▶ DIRECTIONS FOR THIS TASK:
Copy the items below word for word, from the very first line through the line containing "Action: 318,87", including both.

▶ Items in a dataset:
↓↓↓

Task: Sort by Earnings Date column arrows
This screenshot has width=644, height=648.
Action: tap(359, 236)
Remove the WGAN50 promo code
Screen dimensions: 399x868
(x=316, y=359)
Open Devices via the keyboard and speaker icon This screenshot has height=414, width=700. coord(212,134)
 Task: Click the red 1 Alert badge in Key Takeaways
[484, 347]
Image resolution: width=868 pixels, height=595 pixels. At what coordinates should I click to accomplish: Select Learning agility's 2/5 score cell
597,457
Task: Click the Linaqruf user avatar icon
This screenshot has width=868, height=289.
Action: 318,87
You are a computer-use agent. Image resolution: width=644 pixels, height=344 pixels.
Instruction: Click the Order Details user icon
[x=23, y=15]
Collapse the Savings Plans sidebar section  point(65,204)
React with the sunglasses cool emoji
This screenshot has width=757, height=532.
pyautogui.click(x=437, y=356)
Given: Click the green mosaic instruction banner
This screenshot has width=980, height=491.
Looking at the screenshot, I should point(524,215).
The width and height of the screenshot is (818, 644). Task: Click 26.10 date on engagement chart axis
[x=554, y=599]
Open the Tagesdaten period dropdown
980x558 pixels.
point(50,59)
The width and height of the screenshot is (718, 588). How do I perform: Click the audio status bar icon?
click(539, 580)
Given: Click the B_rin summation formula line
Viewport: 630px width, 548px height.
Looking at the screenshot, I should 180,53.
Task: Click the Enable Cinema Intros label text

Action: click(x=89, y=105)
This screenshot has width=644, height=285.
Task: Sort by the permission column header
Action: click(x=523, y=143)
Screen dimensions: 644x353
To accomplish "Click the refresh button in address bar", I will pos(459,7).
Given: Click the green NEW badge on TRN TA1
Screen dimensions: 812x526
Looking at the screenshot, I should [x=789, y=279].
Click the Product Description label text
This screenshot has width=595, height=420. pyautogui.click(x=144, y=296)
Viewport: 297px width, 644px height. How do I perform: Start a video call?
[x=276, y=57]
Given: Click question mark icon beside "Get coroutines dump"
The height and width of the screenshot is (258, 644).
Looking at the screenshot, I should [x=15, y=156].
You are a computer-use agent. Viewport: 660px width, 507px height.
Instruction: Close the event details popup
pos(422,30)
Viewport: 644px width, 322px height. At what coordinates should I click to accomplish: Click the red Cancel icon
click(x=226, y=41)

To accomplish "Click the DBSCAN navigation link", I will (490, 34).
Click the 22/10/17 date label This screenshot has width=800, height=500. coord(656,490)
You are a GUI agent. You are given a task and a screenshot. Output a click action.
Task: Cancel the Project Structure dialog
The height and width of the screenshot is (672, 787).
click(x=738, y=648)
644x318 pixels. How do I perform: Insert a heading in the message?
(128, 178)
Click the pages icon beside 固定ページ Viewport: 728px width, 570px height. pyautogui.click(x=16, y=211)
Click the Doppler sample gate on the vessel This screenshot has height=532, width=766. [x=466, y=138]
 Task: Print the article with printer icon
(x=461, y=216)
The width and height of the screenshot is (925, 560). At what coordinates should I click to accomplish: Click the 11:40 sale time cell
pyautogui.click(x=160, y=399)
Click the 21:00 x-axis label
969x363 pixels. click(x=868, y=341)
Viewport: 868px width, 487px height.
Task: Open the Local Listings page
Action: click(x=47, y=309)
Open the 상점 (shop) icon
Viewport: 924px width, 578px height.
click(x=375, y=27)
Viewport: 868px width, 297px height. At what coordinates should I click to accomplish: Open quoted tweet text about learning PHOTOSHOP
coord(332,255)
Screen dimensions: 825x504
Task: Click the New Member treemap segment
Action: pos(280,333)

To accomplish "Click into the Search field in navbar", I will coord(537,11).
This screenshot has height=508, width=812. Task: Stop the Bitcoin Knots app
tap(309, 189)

↑↑↑

▶ ANSWER:
Task: Sort by Earnings Date column arrows
This screenshot has width=644, height=648.
Action: tap(359, 236)
Remove the WGAN50 promo code
Screen dimensions: 399x868
(x=316, y=359)
Open Devices via the keyboard and speaker icon This screenshot has height=414, width=700. coord(212,134)
 Task: Click the red 1 Alert badge in Key Takeaways
[484, 347]
Image resolution: width=868 pixels, height=595 pixels. At what coordinates should I click to accomplish: Select Learning agility's 2/5 score cell
597,457
Task: Click the Linaqruf user avatar icon
This screenshot has width=868, height=289.
Action: 318,87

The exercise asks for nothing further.